Extracted information
------------------------

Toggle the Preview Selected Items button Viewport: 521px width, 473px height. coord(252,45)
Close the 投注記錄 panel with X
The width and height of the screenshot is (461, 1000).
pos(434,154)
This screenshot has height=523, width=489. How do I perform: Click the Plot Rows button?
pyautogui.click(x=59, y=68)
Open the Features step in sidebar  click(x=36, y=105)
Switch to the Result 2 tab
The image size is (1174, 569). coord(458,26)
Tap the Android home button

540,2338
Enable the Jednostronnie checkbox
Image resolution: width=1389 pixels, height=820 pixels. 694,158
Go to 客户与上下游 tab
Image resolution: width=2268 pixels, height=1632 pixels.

------------------------

Goal of the exercise
Starting with the line that contains "Enable the Jednostronnie checkbox" and going on through the last line of the material above, set out each line as a numbered list, leaving out any blank lines.

Worked solution
1. Enable the Jednostronnie checkbox
2. Image resolution: width=1389 pixels, height=820 pixels. 694,158
3. Go to 客户与上下游 tab
4. Image resolution: width=2268 pixels, height=1632 pixels.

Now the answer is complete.